We would highlight however that things are easier shorter down the curve for the BoE as it reported that it received offers for 4.71 times the debt it planned to buy yesterday in the 7-15 year range. Gilts yields briefly rose after the afternoon news of a more successful QE operation but rallied again into the close. There were even a couple of short-dated issues (March 2019 and March 2020) that briefly traded at negative yields yesterday thus welcoming a new member to a growing global club.

The BoE also noted that Tuesday’s shortfall would be incorporated into the second half of the six-month QE programme announced in November. Whether long end UK investors will have any additional appetite to sell at that point is debatable given how much liability matching goes on in this part of the curve in the UK.

The shenanigans in the Gilt markets have helped kicked start a fresh rally in government bonds this week with US 10yrs now reversing most of the post payroll 9bps sell-off. A slight risk-off tone helped yesterday as US 10Y and Bund yields both fell by -3bps on the day. This has coincided with markets repricing the next Fed rate hike to May 2017 (from March 2017) although we were at December 2017 before payrolls. This slight repricing helped see increased downward pressure on the dollar (-0.51%). Gold benefited from these moves as it rose by +0.4% on the day. Oil had a bad day though falling by around 2.5% as US crude inventories rose 1.06m barrels against a decline of -1.5m expected.

Oil has fallen another 0.5% in Asia which seems to have impacted sentiment to a degree. Headline index price action is again relatively subdued. The Hang Seng is +0.19% with the Shanghai Comp -0.23%. Japan is closed for a holiday.

The Kiwi dollar is at a 1-year high as its central bank signalled a less aggressive easing trajectory than expected after cutting rate 25bps as expected.

The Asian session follows a slightly negative session yesterday. The STOXX 600 (-0.20%) fell from its highest level since the Brexit vote while the S&P500 (-0.29%) also dipped below recent all time highs. German equities (DAX -0.39%) fell after posting strong gains on Tuesday. The FTSE (+0.22%) did however manage to stay in positive territory and post gains for the fifth consecutive day. Credit markets largely saw spreads widen as moves tracked equity markets. Over in Europe iTraxx Main and Crossover both widened by +2bps and +5bps respectively. CDX IG and HY also edged wider.

Yesterday had little to offer in terms of new data. In Europe we got some soft industrial production (-0.8% mom vs. +0.1% expected; -0.5% previous) and manufacturing production (-1.2% mom vs. +0.2% expected; +0.1% previous) numbers out of France, with both indicating an unexpected decline in June. Over in the US we saw the June JOLTS survey that saw job openings tick up marginally and clock in just shy of expectations (5.624mn vs. 5.675mn expected; 5.514mn previous). The hiring rate and quits rates were essentially the same as in May, clocking in at 3.6% (3.5% previous) and 2.0% (2.0% previous) respectively. We’d be impressed if Yellen can decipher too much from one of her favourite indicators.
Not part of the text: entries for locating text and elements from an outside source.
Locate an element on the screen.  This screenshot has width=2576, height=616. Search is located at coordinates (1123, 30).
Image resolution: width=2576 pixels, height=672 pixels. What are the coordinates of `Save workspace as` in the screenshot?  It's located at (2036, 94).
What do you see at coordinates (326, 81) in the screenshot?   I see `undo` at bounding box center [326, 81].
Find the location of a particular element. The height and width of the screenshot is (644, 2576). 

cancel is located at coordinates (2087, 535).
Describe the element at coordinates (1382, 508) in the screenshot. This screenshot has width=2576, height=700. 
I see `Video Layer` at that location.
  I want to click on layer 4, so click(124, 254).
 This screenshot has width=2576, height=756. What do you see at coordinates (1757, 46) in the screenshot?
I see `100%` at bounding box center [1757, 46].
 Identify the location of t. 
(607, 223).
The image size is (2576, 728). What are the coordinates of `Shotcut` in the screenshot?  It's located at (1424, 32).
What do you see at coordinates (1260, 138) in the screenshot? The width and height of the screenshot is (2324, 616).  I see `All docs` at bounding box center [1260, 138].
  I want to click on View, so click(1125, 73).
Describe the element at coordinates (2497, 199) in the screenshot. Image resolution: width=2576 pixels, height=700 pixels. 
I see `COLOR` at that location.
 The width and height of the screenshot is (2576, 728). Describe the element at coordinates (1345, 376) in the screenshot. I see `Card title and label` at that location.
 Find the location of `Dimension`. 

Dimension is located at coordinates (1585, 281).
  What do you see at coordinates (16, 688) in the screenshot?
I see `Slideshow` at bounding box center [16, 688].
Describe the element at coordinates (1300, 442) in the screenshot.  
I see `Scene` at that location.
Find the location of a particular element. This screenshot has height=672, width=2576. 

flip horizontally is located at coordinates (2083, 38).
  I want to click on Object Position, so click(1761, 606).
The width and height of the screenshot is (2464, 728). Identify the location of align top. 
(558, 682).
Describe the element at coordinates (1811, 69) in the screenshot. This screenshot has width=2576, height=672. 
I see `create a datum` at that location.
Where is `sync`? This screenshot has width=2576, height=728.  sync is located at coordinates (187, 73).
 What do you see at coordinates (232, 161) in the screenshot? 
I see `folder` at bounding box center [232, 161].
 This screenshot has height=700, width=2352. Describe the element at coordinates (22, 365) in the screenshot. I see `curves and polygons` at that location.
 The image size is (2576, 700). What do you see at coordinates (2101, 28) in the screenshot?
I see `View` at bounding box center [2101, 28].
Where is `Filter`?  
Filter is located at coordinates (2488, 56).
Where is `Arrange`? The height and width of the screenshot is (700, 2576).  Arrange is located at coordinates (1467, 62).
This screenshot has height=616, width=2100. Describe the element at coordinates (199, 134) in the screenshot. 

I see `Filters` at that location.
Moving onto what looks like another fairly quiet day today now. Firstly in Europe we have the final July CPI numbers for France (-0.4% mom expected; -0.4% previous) and Italy (-0.1% YoY expected; -0.1% previous), both of which are expected to remain in deflationary territory. Over in the US we will see the initial jobless claims numbers (265k expected; 269k previous) for the first week of August and the import price data for July (-0.4% mom expected; +0.2% previous). Our Chief US Economist Joe LaVorgna notes that claims have hovered around multi-decade lows for the past four months, thus indicating that the labor market has likely reached full employment. Given the present stage of the business cycle, he advises keeping a close watch for any potential spike in claims given the existing pressure on corporate profit margins.